** Exercise **
Retype, word for word, the lines from the first line of the entries through the line that holds "Given: Open the calendar via the clock"; leave out the pictures.

Stored records
##########

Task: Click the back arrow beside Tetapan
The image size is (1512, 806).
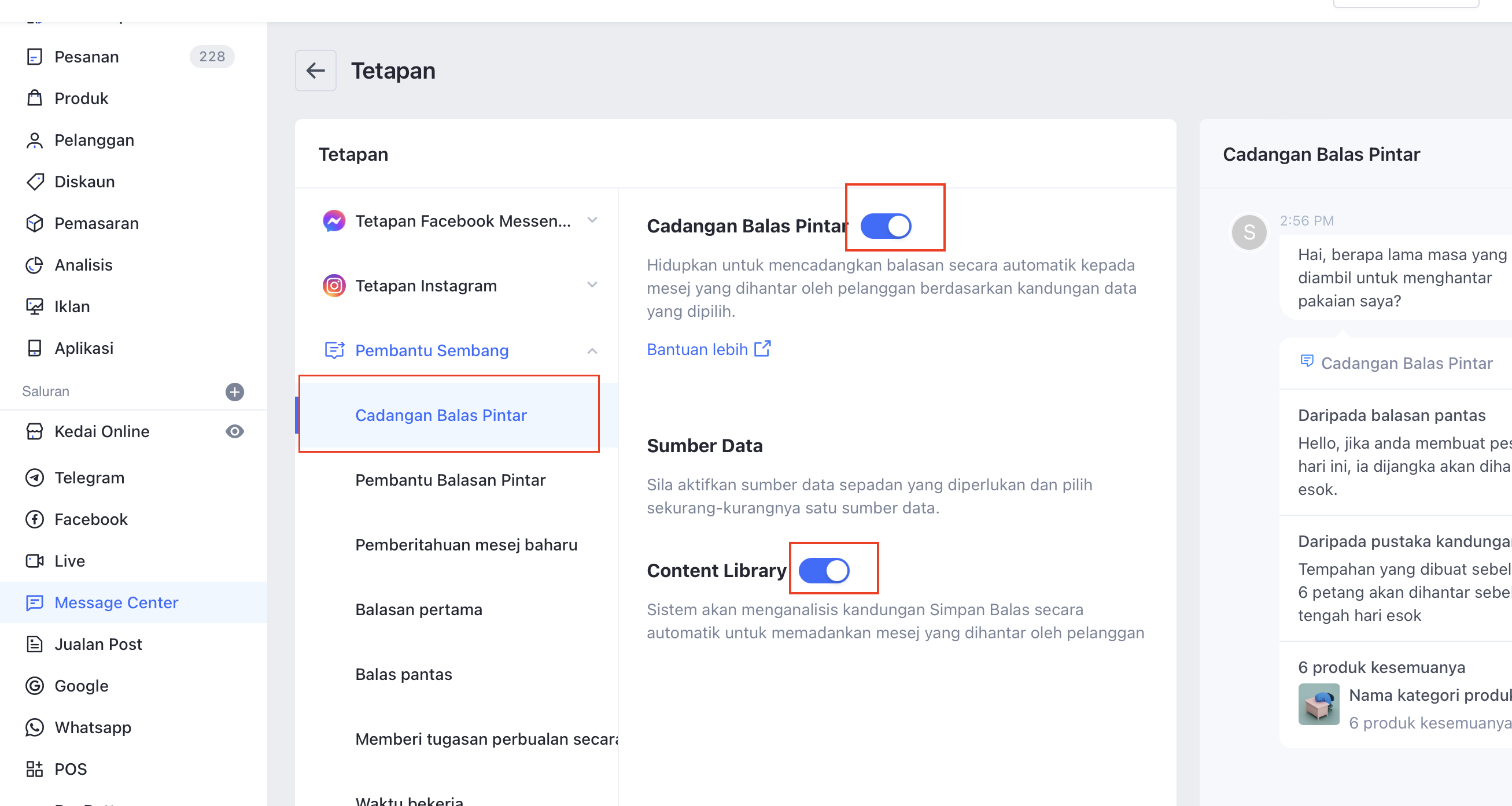Action: [x=315, y=71]
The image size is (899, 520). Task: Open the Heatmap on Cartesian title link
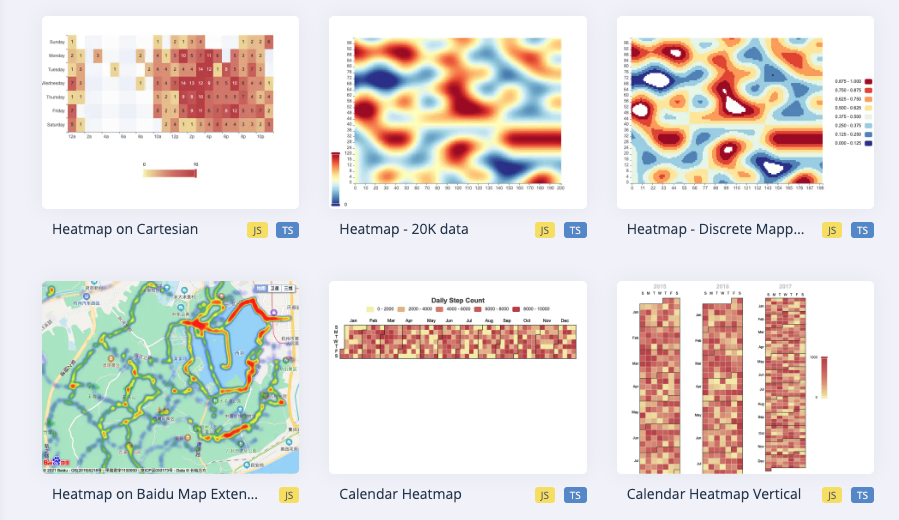tap(125, 229)
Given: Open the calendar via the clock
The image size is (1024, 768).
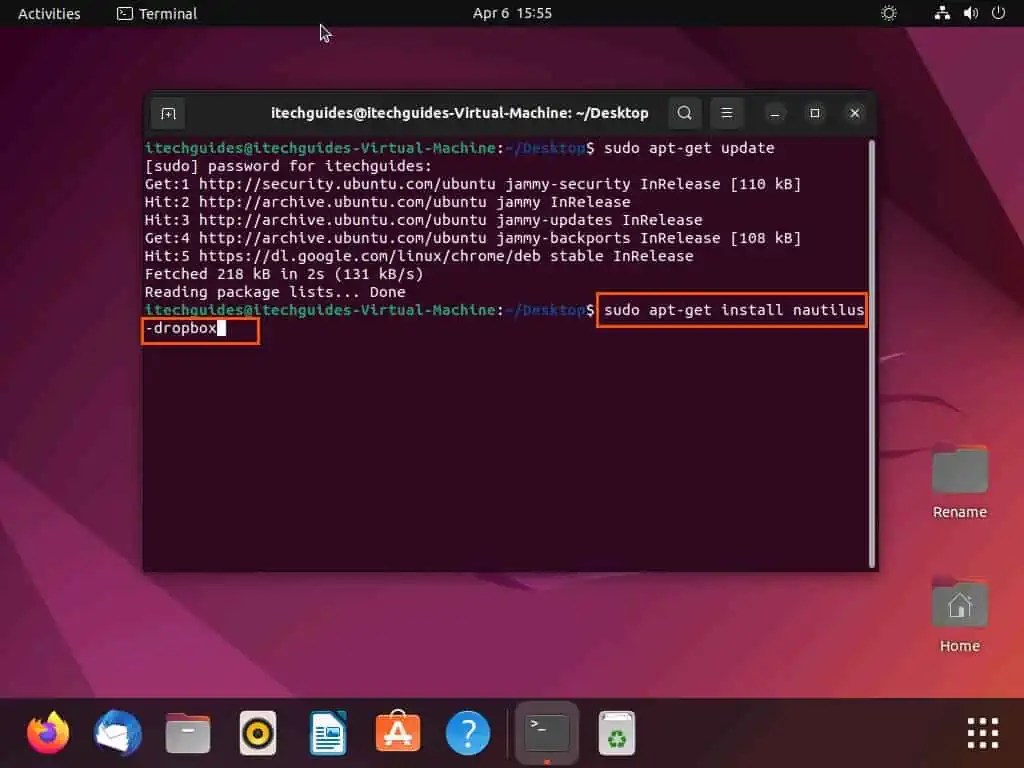Looking at the screenshot, I should click(513, 13).
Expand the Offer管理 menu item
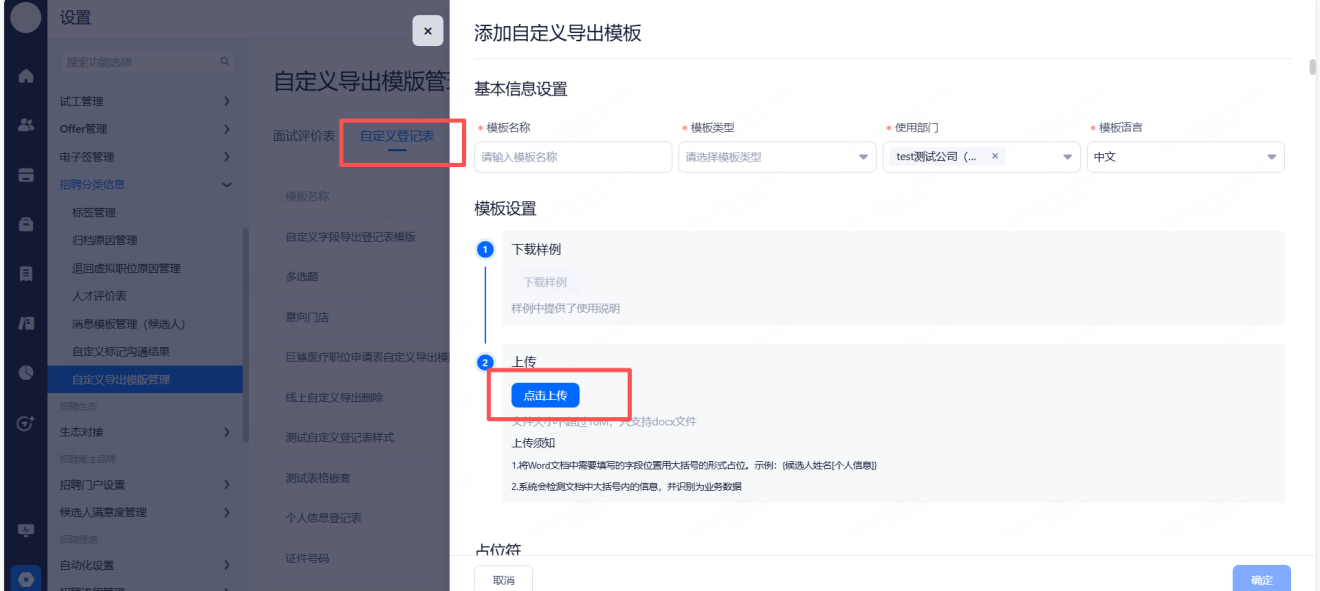Viewport: 1320px width, 591px height. tap(227, 129)
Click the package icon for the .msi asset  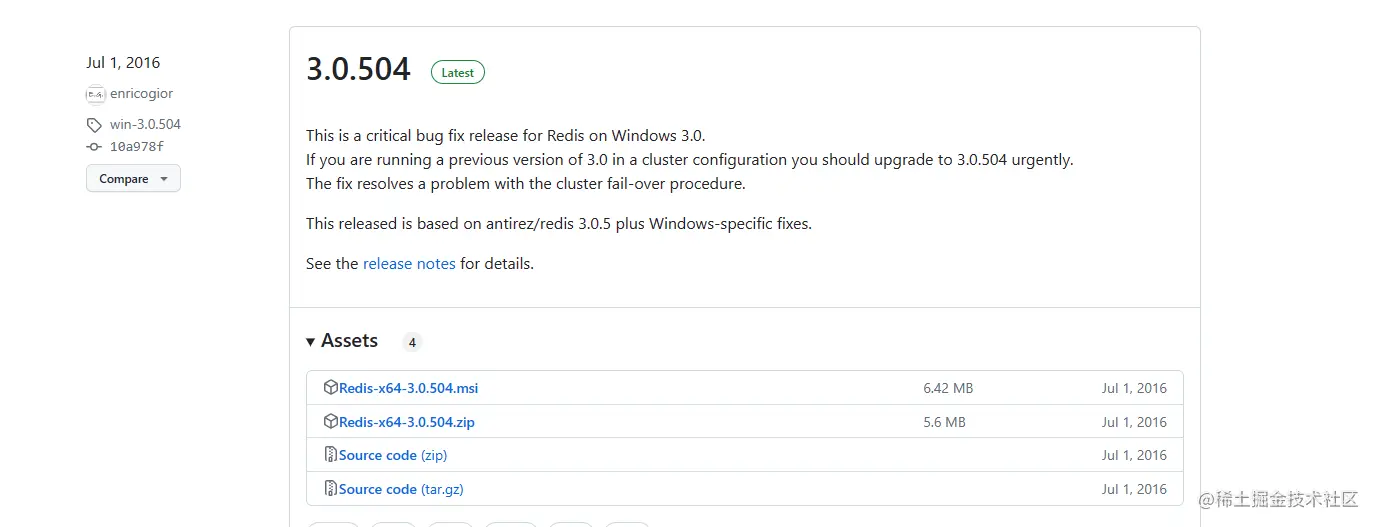tap(331, 387)
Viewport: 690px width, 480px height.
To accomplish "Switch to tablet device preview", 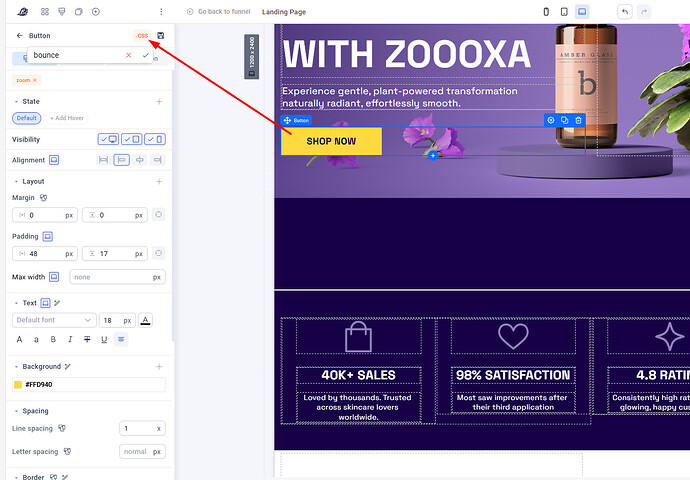I will pyautogui.click(x=563, y=12).
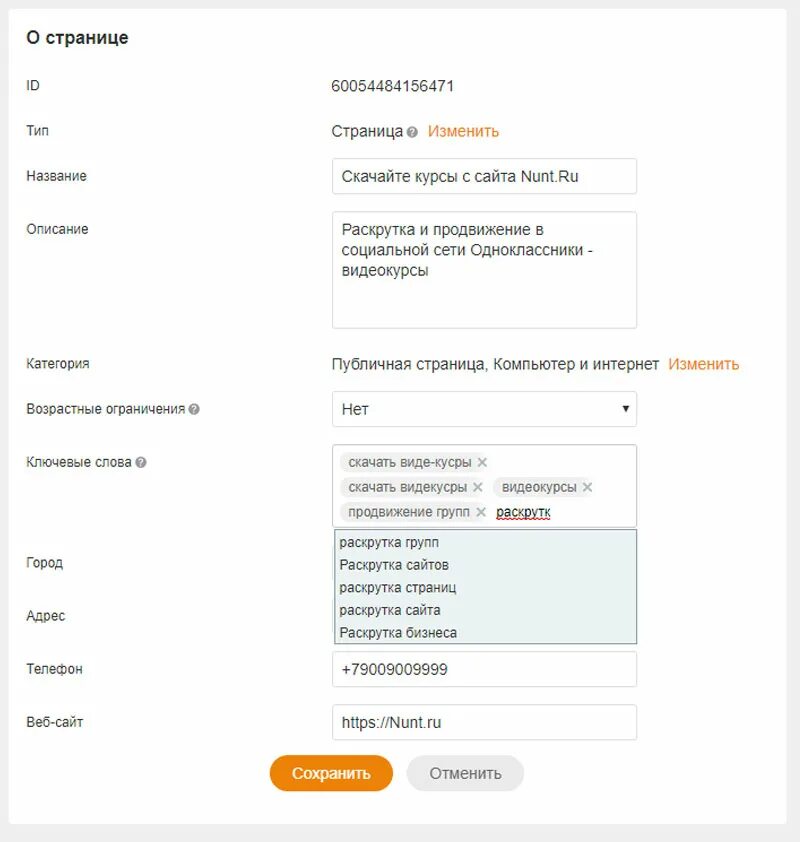800x842 pixels.
Task: Click the help icon next to Страница
Action: pyautogui.click(x=412, y=132)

##########

** Result of the task **
Task: Click the back arrow beside Tetapan
The image size is (1512, 806).
Action: [x=315, y=71]
The image size is (899, 520). Task: Open the Heatmap on Cartesian title link
tap(125, 229)
Given: Open the calendar via the clock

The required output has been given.